Any order made under this Part of this Act may be made on such terms as to costs or otherwise as the authority making the order thinks just:
Provided that this section shall not apply to any order made under subsection (2) of section four of this Act.
(1)In subsection (3) of section four hundred and ninety-six of the Merchant Shipping Act, 1894 (which requires a sum deposited with a wharfinger by an owner of goods to be repaid unless legal proceedings are instituted by the shipowner), the expression " legal proceedings " shall be deemed to include arbitration.
(2)For the purposes of the said section four hundred and ninety-six, as amended by this section, an arbitration shall be deemed to be commenced when one party to the arbitration agreement serves on the other party or parties a notice requiring him or them to appoint or concur in appointing an arbitrator, or, where the arbitration agreement provides that the reference shall be to a person named or designated in the agreement, requiring him or them to submit the dispute to the person so named or designated.
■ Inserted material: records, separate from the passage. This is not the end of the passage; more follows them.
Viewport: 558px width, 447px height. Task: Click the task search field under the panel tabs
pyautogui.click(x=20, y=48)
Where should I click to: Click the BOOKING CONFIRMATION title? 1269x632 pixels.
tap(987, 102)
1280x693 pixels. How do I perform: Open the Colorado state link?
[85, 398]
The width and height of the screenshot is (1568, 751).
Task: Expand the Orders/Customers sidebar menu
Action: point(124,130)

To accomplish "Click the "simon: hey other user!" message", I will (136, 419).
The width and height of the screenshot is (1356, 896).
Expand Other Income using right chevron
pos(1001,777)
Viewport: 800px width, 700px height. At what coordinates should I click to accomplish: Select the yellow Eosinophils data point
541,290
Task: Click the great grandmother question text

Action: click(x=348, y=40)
(3)Any such notice as is mentioned in subsection (2) of this section may be served either—
(a)by delivering it to the person on whom it is to be served; or
(b)by leaving it at the usual or last known place of abode in England of that person; or
(c)by sending it by post in a registered letter addressed to that person at his usual or last known place of abode in England;
as well as in any other manner provided in the arbitration agreement; and where a notice is sent by post in manner prescribed by paragraph (c) of this subsection, service thereof shall, unless the contrary is proved, be deemed to have been effected at the time at which the letter would have been delivered in the ordinary course of post.
This Part of this Act (except the provisions of subsection (2) of section four thereof) shall apply to any arbitration to which His Majesty, either in right of the Crown or of the Duchy of Lancaster or otherwise, or the Duke of Cornwall, is a party.
(1)Subject to the provisions of section thirty-three of this Act, this Part of this Act, except the provisions thereof specified in subsection (2) of this section, shall apply to every arbitration under any other Act (whether passed before or after the commencement of this Act) as if the arbitration were pursuant to an arbitration agreement and as if that other Act were an arbitration agreement, except in so far as this Act is inconsistent with that other Act or with any rules or procedure authorised or recognised thereby.
(2)The provisions referred to in subsection (1) of this section are subsection (1) of section two, section three, subsection (2) of section four, section five, subsection (3) of section eighteen and sections twenty-four, twenty-five, twenty-seven and twenty-nine.
In this Part of this Act, unless the context otherwise requires, the expression " arbitration agreement" means a written agreement to submit present or future differences to arbitration, whether an arbitrator is named therein or not.
This Part of this Act shall not affect any arbitration commenced (within the meaning of subsection (2) of section twenty-nine of this Act) before the commencement of this Act, but shall apply to an arbitration so commenced after the commencement of this Act under an agreement made before the commencement of this Act.
Subsection (2) of section four of this Act shall—
(a)extend to Scotland, with the omission of the words " Notwithstanding anything in this Part of this Act" and with the substitution, for references to staying proceedings, of references to sisting proceedings ; and
(b)extend to Northern Ireland, with the omission of the words " Notwithstanding anything in this Part of this Act";
but, save as aforesaid, none of the provisions of this Part of this Act shall extend to Scotland or Northern Ireland.